Jenna Scanlon as Helsa Wenzel crosses paths with the Stage Door Slasher.
Courtesy Photo

Certain lines telegraph exactly what sort of play one is seeing, and “Don’t look in the closet!”-a request frequently heard in The Musical Comedy Murders of 1940-is one of them. From the opening of the first secret passageway to the last unmasking of an assumed identity, John Bishop’s script calls forth every cliche not only of the standard country house murder mystery, but also of farces that satirize said country house murder mysteries. Twice removed from the laws of humans, nature, and theatrical representation, Bishop’s loose approach to logic serves The Musical Comedy Murders of 1940 well-better, in fact, than would anything as mundane as a plausible story.

At first it looks as though slick director Ken De la Maize (Jim Sirianni) will monopolize the wisecracks, but soon the liquor and the barbed remarks are flowing, and the composer, Roger Hopewell (Rodney Baker), comes to the fore with his stinging comebacks. The ostensible comedian, Eddie McCuen (Robert Langarica), is not written to actually be funny, but somehow Langarica navigates this crucial role in such a way as to move Eddie into our hearts without the benefit of punch lines or zingers. As the producer, Marjorie Baverstock, Susie Couch has a ball. One moment Baverstock is yodeling her crazy personal slogan-“divoon!”-and the next she’s locked in a plot-central physical pause that lasts a full minute.

Brian Harwell dishes up an impressive Irish stew of accents as tenor Patrick O’Reilly and subsequent identities.

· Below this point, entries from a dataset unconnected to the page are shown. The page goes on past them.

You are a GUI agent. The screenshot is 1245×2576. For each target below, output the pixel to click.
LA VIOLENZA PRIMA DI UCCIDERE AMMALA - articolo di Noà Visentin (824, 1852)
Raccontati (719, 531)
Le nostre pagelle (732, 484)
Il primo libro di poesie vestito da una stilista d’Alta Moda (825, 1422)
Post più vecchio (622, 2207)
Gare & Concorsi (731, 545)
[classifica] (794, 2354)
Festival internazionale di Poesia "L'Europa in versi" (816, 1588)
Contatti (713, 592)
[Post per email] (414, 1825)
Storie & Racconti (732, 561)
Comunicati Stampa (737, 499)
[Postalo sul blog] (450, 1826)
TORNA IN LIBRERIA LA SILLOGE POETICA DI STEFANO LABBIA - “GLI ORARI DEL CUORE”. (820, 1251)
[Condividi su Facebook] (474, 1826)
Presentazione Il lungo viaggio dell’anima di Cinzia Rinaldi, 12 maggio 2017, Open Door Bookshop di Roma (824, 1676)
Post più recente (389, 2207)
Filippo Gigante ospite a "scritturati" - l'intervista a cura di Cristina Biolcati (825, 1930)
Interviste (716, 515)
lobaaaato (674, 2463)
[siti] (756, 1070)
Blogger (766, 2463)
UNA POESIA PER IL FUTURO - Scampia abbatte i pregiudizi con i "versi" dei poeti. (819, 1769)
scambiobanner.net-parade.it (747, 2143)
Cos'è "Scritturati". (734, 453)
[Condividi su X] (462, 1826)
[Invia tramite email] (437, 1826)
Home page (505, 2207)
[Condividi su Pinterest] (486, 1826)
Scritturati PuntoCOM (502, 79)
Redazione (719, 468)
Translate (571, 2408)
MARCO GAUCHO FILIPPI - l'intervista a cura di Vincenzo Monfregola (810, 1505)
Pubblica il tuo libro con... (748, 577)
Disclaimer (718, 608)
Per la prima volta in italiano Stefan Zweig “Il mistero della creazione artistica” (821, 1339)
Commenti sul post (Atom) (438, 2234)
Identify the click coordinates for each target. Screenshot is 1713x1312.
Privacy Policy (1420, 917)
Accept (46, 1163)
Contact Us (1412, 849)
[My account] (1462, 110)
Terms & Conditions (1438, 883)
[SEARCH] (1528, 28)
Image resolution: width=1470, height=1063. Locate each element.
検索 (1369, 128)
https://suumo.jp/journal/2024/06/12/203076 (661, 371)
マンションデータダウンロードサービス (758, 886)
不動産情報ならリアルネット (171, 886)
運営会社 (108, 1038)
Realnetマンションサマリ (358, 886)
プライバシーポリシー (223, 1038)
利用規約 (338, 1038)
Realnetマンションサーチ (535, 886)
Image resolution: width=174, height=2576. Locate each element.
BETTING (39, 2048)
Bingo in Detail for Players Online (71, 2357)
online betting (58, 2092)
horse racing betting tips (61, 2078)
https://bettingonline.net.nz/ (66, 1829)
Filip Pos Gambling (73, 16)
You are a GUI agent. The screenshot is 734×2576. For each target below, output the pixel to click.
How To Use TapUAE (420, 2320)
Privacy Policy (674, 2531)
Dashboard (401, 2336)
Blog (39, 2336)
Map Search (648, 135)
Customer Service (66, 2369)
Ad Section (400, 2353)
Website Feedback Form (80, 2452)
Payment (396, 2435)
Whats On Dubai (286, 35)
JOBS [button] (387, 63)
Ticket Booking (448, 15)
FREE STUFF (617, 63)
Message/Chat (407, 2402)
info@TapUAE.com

As the long-suffering yet still possibly homicidal maid, Helsa Wenzel, Jenna Scanlon gets some of the evening’s biggest laughs with her splendid physical comedy and timing. Jean Hall brings a touch of innocence and then steely nerve to the multiple identities of Nikki Crandall. In a show full of people constantly revealing “who they are really,” Hall made Crandall’s announcement the most memorable.

None of this zaniness would be possible without terrific work by Paul Taylor as Sergeant Michael Kelly and Kathy Marden as Elsa von Grossenknueten. These characters hold together the twisted plot, and render all the unlikely things that happen into parts of an ongoing investigation. Finally, Leslie Ann Story, as Bernice the lyricist, is like a Greek chorus of Dionysus, full of emotion and spirits. Needless to say, she looks in the closet.